Your goal
From the line containing "Collapse the onCreate method fold arrow" down to the last line of the listing, quote everything word for word, and nothing else, keeping pictures out.
◆ ◆ ◆ ◆ ◆
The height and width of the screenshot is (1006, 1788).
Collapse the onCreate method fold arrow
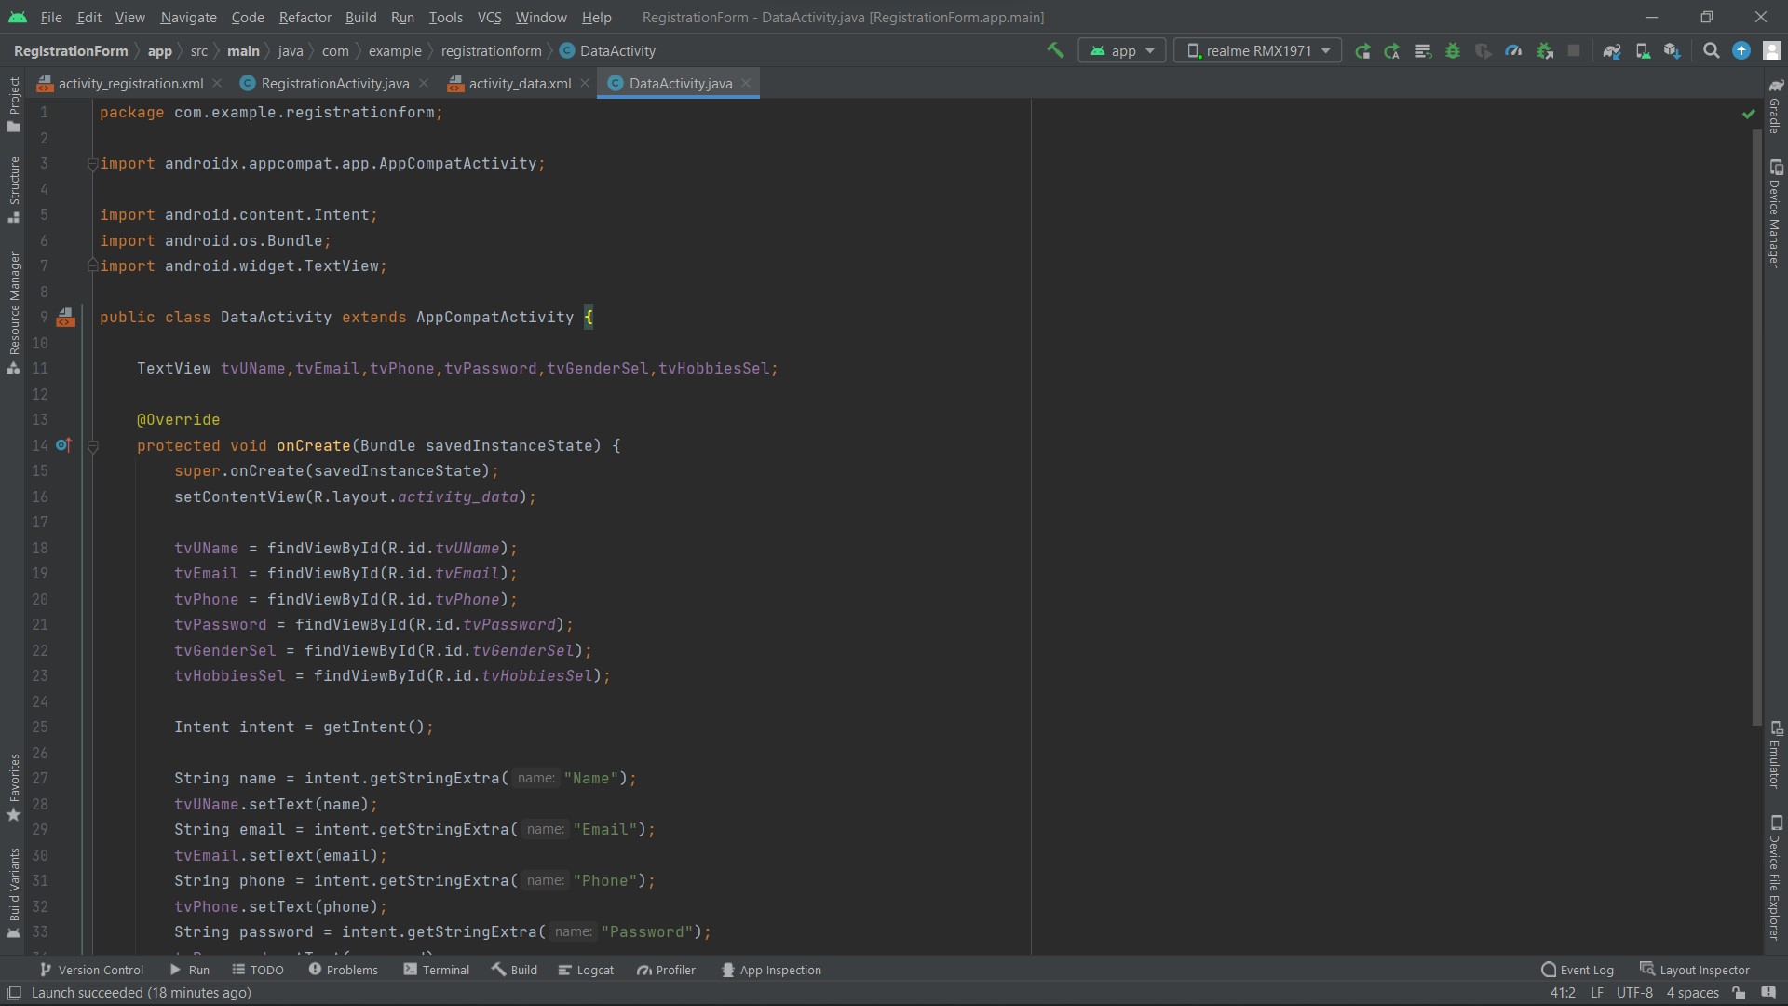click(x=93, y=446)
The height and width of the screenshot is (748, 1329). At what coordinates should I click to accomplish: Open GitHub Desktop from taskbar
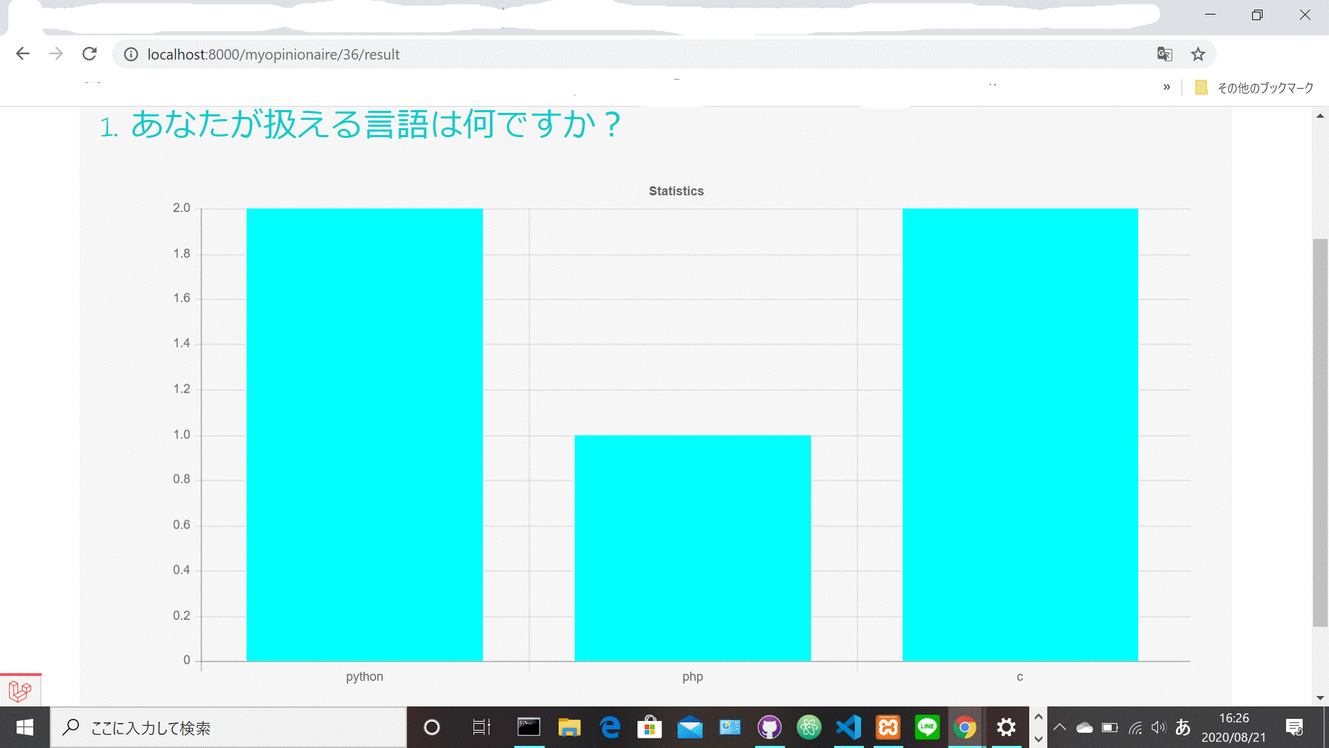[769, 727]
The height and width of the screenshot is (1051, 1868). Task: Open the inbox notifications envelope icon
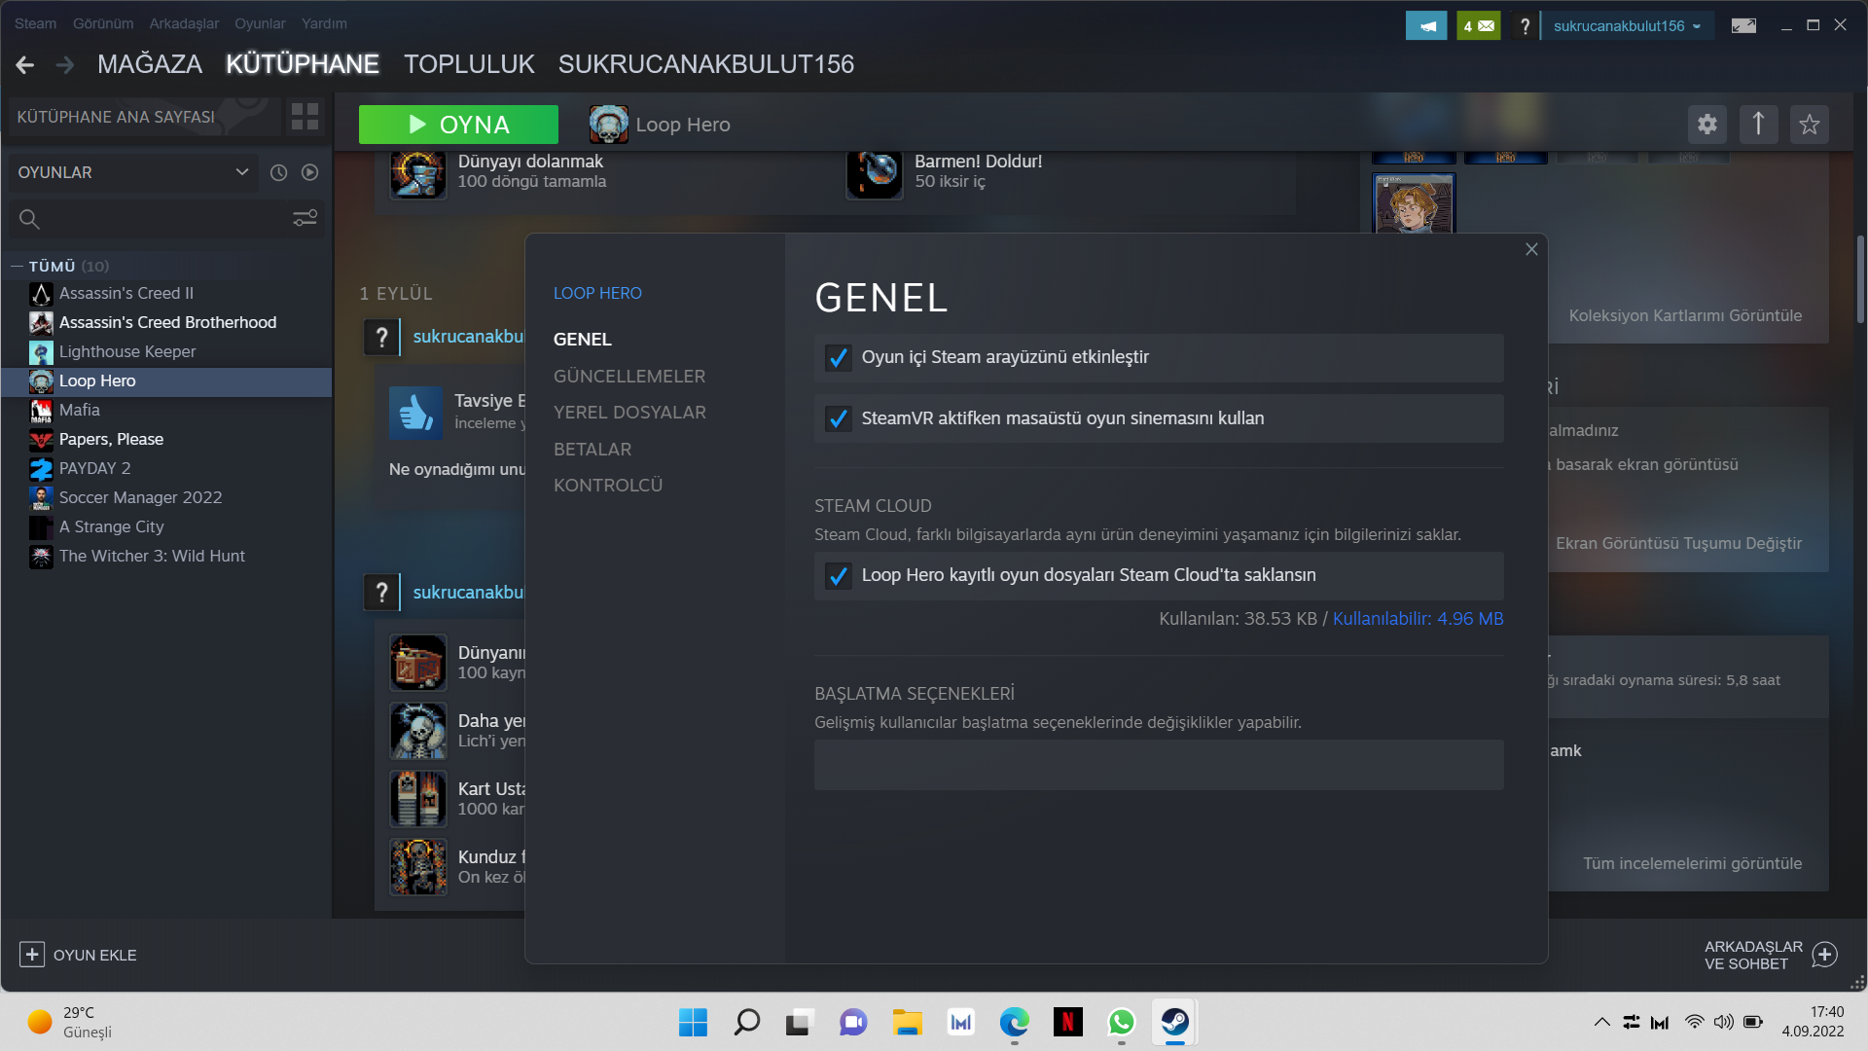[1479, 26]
◆ ◆ ◆ ◆ ◆
Solution
Collapse the onCreate method fold arrow
click(x=93, y=446)
The height and width of the screenshot is (748, 1329). At what coordinates should I click to accomplish: Open GitHub Desktop from taskbar
[769, 727]
The height and width of the screenshot is (1051, 1868). Task: Open the inbox notifications envelope icon
[1479, 26]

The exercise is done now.